__SHORT EXERCISE 1__
In the State Farm Challenge notebook, what value is assigned to batch_size?

===============

## State Farm Challenge

1. Data are prepared in their directories
2. What about a way to spin up vgg16 quickly - lets actually save the model somewhere here so we can just load it directly. . .

In [64]:
%matplotlib inline
from keras.layers import Convolution2D
from keras.layers import ZeroPadding2D
from keras.layers import MaxPooling2D
from keras.models import Sequential
from keras.layers import Lambda
from keras.layers import Flatten
from keras.layers import Dense, Dropout
import numpy as np
from keras.optimizers import Adam
from keras.utils.data_utils import get_file
from keras.preprocessing import image
import re
import csv
from numpy.random import permutation
from utils.utils import plots
from utils import utils
import glob
from os import path
import os
from fast_ai.vgg_setup import make_vgg
import itertools

pname = 'state_farm_challenge'
batch_size = 64
proot = '/home/ubuntu/nbs/data/statefarm/'
# proot = '/home/ubuntu/nbs/data/statefarm/sample'
models_path = path.join(proot, 'models')
if not path.exists(models_path):
    os.makedirs(models_path)

    
def do_predict(proot, model):
    # load cached test data from disk and predict
    # return filenames and predictions
    batches = utils.get_batches(path.join(proot, 'test'), shuffle=False)
    filenames = batches.filenames
    preds = model.predict_generator(batches, batches.nb_sample)
    return filenames, preds
    
    
def get_next_filenum(base, tag):
    matches = glob.glob(path.join(base, tag + '*'))
    trailing_underscore = lambda f: -f[::-1].find('_')
    trailing_dot = lambda f: -f[::-1].find('.')
    m = 0
    for f in matches:
        trailing_underscore = -f[::-1].find('_')
        trailing_dot = -f[::-1].find('.') - 1
        thint = f[trailing_underscore:trailing_dot]
        m = max(m, int(thint))
    return m + 1
    
def train_model(model, batches, val_batches, epochs=1, model_tag=pname):
    # train the model over these batches (and these validation batches) for this many epochs
    # once finished nondestructively save the model to a path dictated by weights_tag parameter
    model.fit_generator(
        batches,
        samples_per_epoch=batches.nb_sample,
        nb_epoch=epochs,
        validation_data=val_batches,
        nb_val_samples=val_batches.nb_sample,    
    )
    num = get_next_filenum(models_path, model_tag)
    fname = '%s_%d.h5' % (model_tag, num)
    model.save_weights(path.join(models_path, fname))


def display_validation(model, val_batches, num=4):
    def plots_idx(idxs, titles, filenames):
        if len(idxs):
            plots([image.load_img(path.join(proot, 'valid', filenames[i])) for i in idxs], titles=titles)
        else:
            print('none!')

    labels = val_batches.classes
    probs = model.predict_generator(val_batches, val_batches.nb_sample)
    preds = np.argmax(probs, 1)

===============

__SHORT EXERCISE 2__
Set out everything in the entries from the line containing "Click the Status column header" down to the line containing "coord(191,106)" as a numbered list, leaving out blank lines.

===============

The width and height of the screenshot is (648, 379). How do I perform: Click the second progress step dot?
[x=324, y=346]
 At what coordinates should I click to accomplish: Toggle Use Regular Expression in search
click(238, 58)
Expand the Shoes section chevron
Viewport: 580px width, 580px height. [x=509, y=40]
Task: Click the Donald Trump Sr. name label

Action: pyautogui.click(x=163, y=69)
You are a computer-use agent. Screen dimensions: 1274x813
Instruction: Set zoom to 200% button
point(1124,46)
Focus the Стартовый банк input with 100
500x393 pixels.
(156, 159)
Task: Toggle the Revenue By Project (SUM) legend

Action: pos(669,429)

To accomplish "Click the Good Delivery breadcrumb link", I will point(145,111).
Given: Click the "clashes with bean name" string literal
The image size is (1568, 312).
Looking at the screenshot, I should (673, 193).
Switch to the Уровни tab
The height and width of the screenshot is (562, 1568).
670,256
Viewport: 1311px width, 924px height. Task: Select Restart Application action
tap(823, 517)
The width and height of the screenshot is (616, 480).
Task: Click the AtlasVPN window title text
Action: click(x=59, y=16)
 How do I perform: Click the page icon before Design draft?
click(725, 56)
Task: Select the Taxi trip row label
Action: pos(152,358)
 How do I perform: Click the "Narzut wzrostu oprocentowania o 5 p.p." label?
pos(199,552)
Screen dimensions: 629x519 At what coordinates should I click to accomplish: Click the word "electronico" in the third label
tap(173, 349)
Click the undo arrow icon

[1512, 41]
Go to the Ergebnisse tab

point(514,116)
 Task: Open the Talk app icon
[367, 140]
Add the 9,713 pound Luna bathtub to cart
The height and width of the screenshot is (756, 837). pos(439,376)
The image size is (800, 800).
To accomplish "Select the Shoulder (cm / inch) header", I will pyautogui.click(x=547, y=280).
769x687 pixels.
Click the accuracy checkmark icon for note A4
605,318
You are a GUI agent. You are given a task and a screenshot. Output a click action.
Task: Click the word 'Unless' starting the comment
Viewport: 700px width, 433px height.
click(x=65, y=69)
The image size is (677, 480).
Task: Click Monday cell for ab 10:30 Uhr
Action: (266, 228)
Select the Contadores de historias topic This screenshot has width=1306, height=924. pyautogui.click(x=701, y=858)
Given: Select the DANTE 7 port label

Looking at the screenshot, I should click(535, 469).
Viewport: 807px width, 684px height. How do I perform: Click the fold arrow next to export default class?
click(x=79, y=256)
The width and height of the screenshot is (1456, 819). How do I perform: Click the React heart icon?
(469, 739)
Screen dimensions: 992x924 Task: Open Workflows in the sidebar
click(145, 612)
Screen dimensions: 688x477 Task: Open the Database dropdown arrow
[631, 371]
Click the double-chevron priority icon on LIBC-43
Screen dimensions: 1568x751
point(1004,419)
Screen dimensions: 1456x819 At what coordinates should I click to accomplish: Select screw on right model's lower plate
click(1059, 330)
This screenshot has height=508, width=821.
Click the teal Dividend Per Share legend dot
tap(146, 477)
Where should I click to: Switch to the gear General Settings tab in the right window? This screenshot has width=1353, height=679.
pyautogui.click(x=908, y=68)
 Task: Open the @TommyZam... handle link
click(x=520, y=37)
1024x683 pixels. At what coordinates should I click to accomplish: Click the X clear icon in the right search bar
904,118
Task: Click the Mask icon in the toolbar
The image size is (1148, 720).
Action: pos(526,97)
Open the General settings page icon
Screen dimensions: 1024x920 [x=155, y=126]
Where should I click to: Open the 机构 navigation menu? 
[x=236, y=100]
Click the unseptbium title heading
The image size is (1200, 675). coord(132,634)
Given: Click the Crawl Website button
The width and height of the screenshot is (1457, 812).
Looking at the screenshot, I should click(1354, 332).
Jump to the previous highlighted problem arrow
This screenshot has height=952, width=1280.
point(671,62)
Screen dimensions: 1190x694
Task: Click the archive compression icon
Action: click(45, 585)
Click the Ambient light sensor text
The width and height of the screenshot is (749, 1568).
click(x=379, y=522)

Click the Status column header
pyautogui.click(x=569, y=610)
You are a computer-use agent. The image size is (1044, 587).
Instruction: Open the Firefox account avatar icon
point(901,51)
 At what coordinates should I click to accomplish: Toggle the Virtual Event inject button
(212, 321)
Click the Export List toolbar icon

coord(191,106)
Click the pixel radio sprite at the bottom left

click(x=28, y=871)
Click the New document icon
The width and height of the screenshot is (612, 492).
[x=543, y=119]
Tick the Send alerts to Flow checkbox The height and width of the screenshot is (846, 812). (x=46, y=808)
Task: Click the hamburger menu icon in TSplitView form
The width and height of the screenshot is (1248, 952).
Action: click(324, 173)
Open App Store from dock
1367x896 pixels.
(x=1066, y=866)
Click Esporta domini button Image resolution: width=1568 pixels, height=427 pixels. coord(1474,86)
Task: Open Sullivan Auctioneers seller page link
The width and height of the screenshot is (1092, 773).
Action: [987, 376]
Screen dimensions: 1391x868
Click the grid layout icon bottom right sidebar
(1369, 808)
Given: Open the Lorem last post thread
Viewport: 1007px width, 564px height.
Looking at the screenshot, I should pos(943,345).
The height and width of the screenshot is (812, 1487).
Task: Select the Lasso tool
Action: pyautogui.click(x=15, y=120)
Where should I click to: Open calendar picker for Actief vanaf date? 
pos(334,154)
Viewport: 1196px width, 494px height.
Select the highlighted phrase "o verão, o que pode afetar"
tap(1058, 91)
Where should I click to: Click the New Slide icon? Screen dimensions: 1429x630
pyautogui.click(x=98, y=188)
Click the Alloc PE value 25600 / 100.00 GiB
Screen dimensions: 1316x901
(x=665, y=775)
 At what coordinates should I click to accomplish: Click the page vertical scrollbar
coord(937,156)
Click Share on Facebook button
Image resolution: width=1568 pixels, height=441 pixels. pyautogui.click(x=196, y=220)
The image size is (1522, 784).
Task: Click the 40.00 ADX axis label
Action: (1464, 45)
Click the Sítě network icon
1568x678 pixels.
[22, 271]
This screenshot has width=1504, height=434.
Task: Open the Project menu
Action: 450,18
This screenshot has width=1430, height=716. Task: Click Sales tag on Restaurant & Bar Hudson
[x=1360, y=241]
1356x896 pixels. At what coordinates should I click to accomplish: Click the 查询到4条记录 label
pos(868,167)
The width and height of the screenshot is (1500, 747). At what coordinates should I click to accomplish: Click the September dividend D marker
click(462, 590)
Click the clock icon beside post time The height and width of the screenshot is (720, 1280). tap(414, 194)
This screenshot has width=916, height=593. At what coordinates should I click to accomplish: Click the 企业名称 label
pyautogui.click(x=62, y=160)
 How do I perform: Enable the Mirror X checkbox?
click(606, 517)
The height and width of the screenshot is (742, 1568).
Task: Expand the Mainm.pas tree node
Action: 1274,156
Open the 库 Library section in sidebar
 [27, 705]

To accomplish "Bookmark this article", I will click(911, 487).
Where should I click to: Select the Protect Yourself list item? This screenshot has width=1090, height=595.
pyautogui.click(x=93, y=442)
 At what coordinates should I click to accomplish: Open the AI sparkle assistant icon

===============

__WRITTEN ANSWER 1__
64

__WRITTEN ANSWER 2__
1. Click the Status column header
2. pyautogui.click(x=569, y=610)
3. You are a computer-use agent. The image size is (1044, 587).
4. Instruction: Open the Firefox account avatar icon
5. point(901,51)
6.  At what coordinates should I click to accomplish: Toggle the Virtual Event inject button
7. (212, 321)
8. Click the Export List toolbar icon
9. coord(191,106)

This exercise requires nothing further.